Doutor em Ciência e Engenharia de Materiais na área de Ciência dos Polímeros, o pesquisador João Paulo Ferreira Santos, da Universidade Federal de Minas Gerais (UFMG), está à frente de pesquisas para criação de cortes inteiros de carne de frango cultivada. “Seu trabalho envolve um scaffold híbrido de nanofibras de acetato de celulose e micropartículas de um hidrogel, composto por óleo de canola e alginato, para o cultivo de células musculares de frango”, destaca Guadagnini.

Entre as mais empolgantes novidades está a publicação da Resolução RDC Nº 839, feita pela Anvisa (Agência Nacional de Vigilância Sanitária), no dia 18 de dezembro de 2023, que regulamenta o registro de alimentos e ingredientes inovadores, incluindo os oriundos de cultivo celular e fermentação de precisão.

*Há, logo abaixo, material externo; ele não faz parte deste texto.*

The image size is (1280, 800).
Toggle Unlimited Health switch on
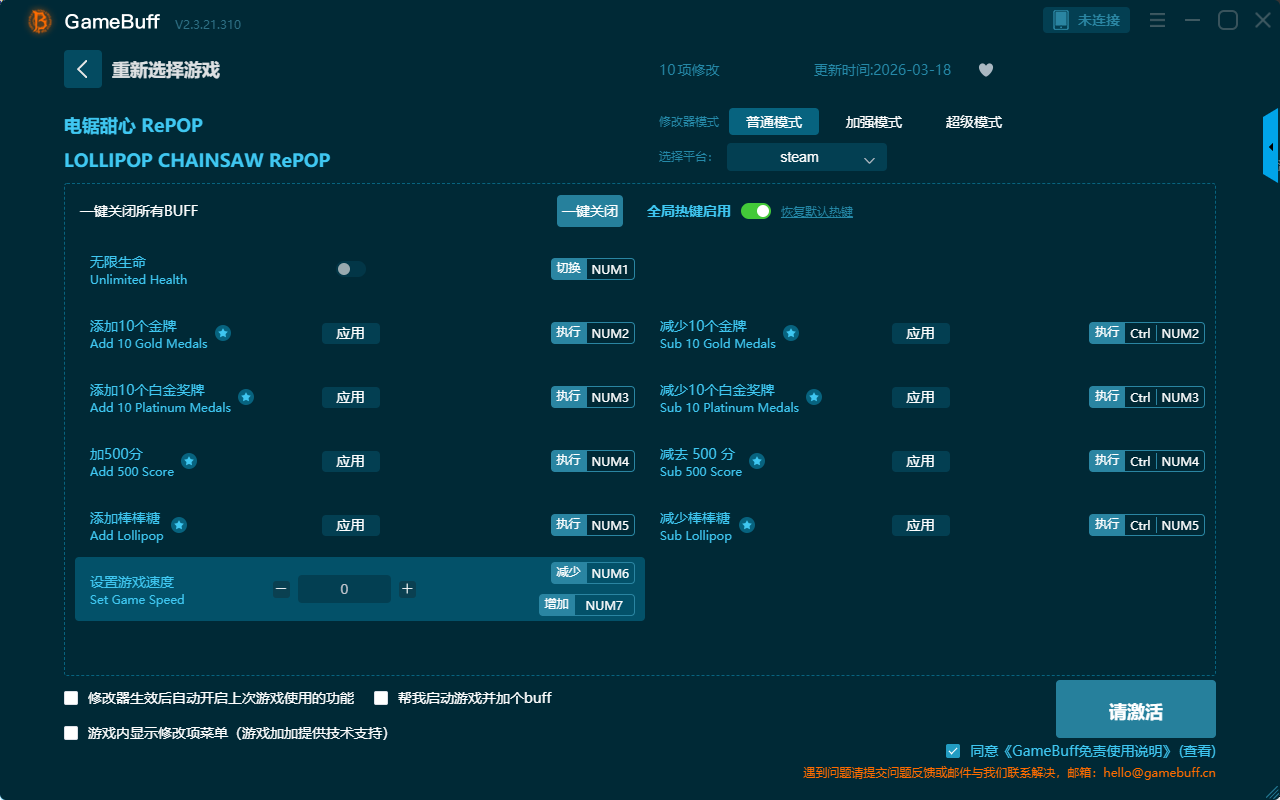[351, 269]
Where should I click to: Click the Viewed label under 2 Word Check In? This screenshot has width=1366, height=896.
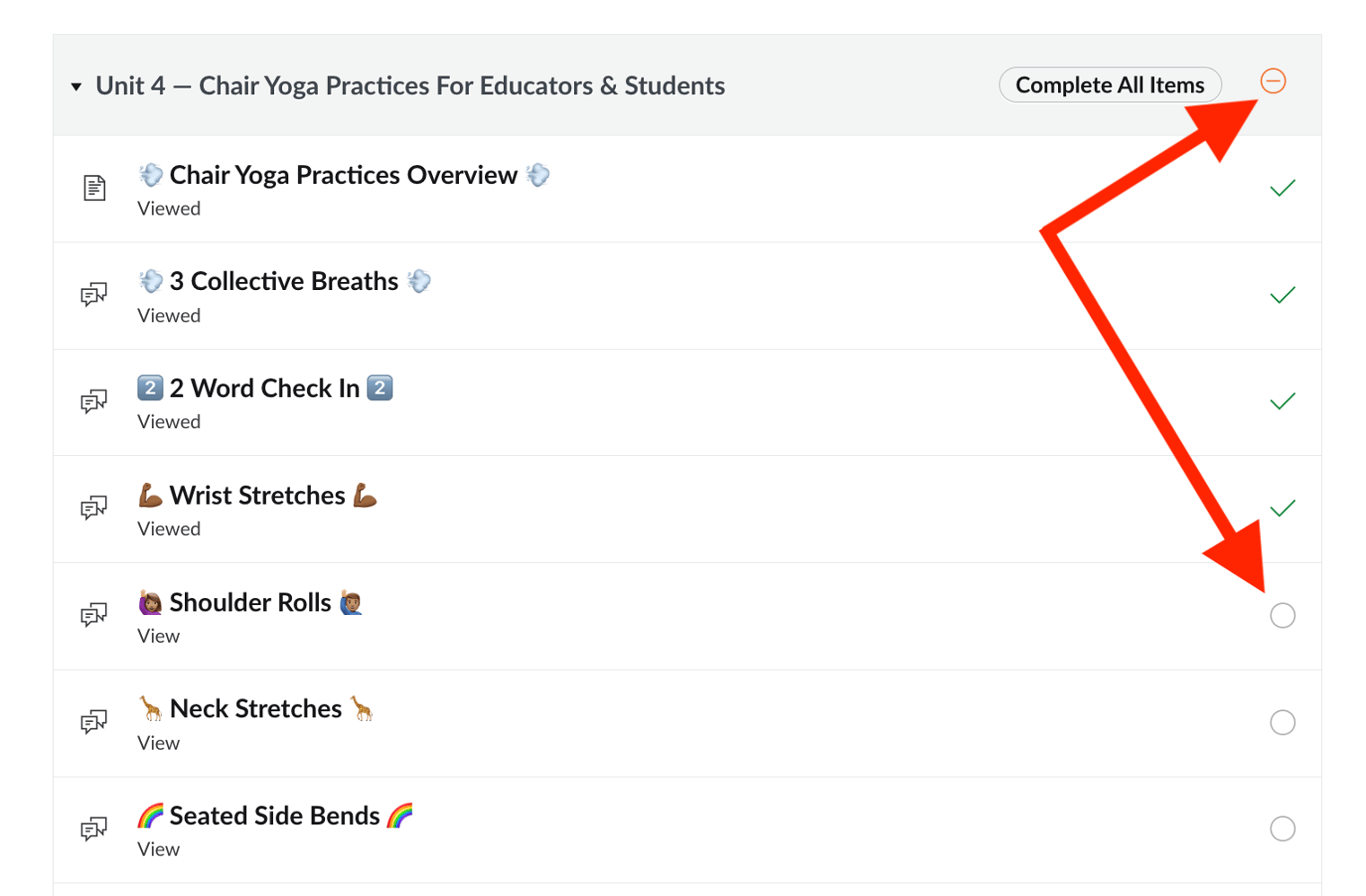pos(169,421)
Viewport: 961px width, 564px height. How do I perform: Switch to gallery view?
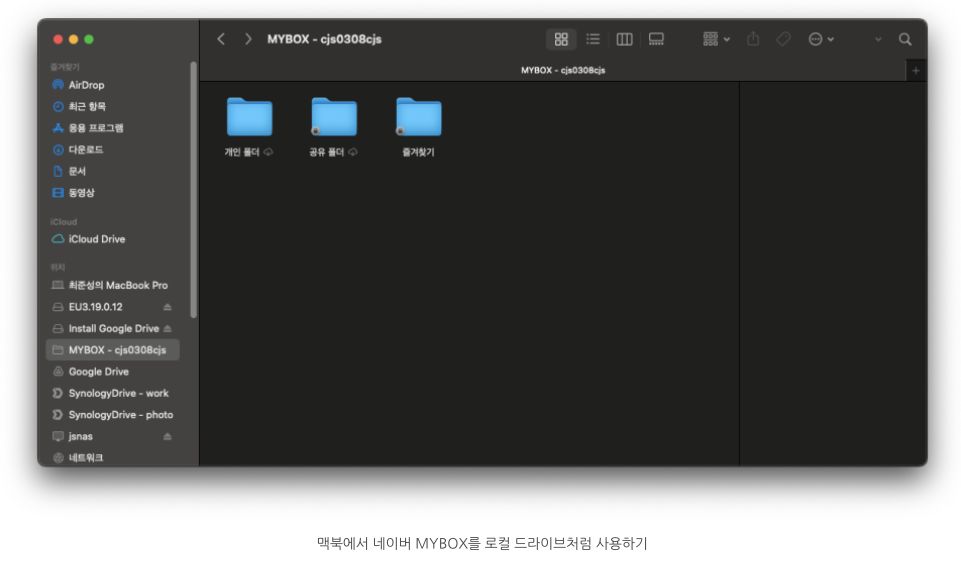pos(656,39)
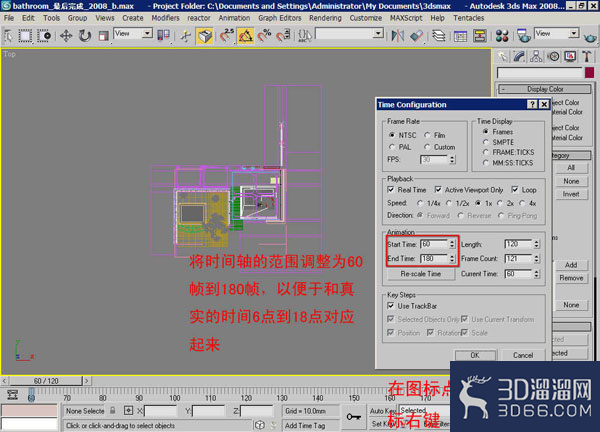Click the Mirror tool icon
The width and height of the screenshot is (600, 432).
click(398, 36)
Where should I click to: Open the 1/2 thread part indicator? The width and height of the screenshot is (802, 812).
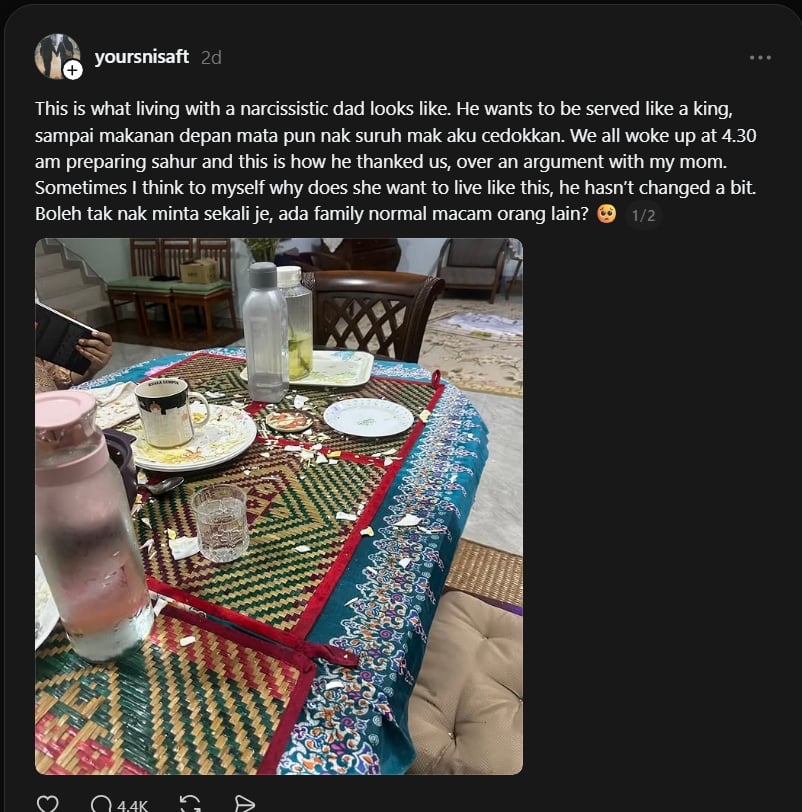644,215
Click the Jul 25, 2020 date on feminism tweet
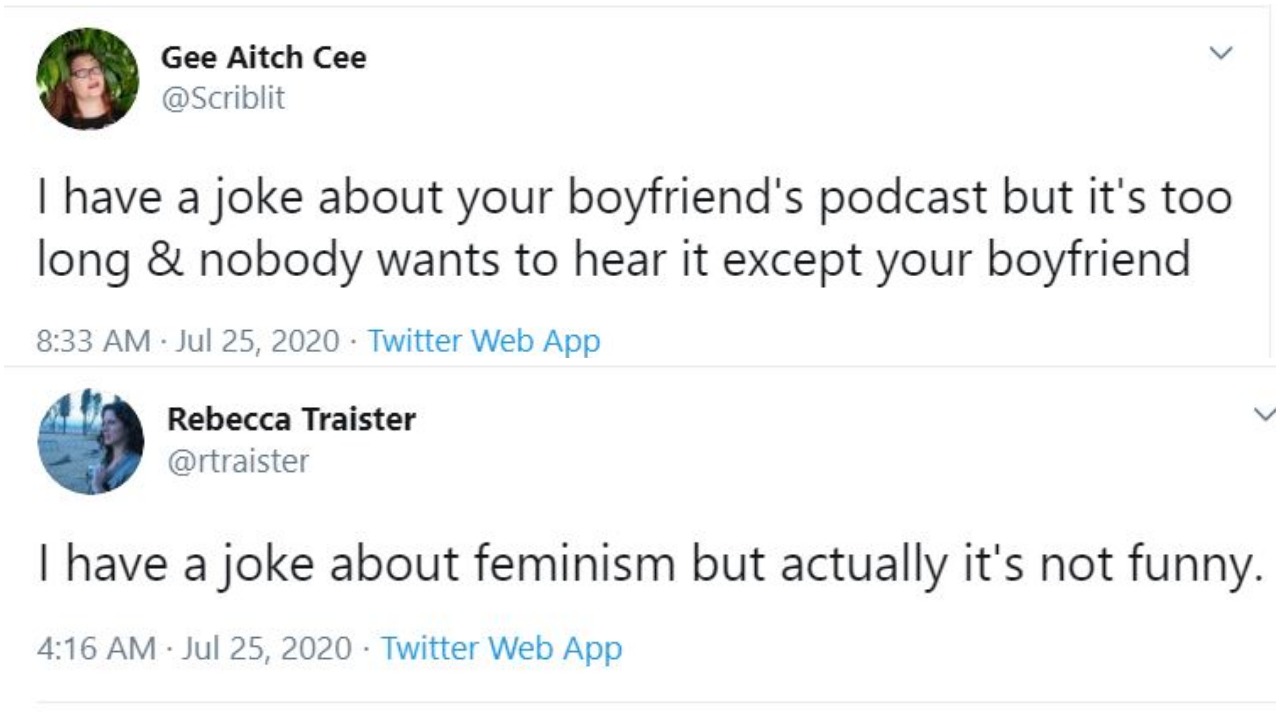 click(x=270, y=648)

Na opinião de Guadagnini, está muito claro qual será o caminho para as empresas que desejam submeter seus produtos à aprovação da Anvisa: “Essa RDC, por exemplo, abre caminhos para atrair investimentos para o nosso país, nos colocando cada vez mais próximos de lançar carnes cultivadas no mercado nacional, a partir de células cultivadas”.

New Meat Brazil 2025

Para apresentar ao público as recentes inovações da carne cultivada, pela primeira vez, ela será tema principal de um encontro no país: a quarta edição do New Meat Brazil 2025 – 4º Salão Internacional de Carnes Cultivadas e Proteínas Alternativas, que será realizado entre os dias 14 e 15 de março do ano que vem, em São Paulo.

CEO e cofundadora da New Meat Brazil, Lúcia Abdala compartilha sua visão sobre esse marco histórico: “A carne cultivada representa uma oportunidade única para abordar os desafios ambientais e de saúde enfrentados pela indústria de alimentos. Estamos entusiasmados em liderar esse movimento no Brasil e apresentar soluções inovadoras que beneficiem tanto os consumidores quanto o planeta”.

De acordo com o CEO do GFI Brasil, durante o evento serão abordados temas vitais, como saúde, aceitação do mercado, processos de distribuição, varejo e a indústria de bioingredientes. “O público terá a chance de interagir com os principais cientistas, empresários e reguladores do país, além de entender porque a carne cultivada é considerada uma das alternativas alimentares mais promissoras para as próximas décadas”, diz Guadagnini.

Embora ainda esteja atrás de outras lideranças globais, como Estados Unidos, Israel e Singapura, ele reforça que o Brasil é o maior exportador de carne bovina do mundo: “Não podemos nos dar ao luxo de perder tempo. Por isso, reunir os principais líderes do setor de carne cultivada, em um único fórum, certamente abrirá novas oportunidades para superarmos os desafios mais significativos”.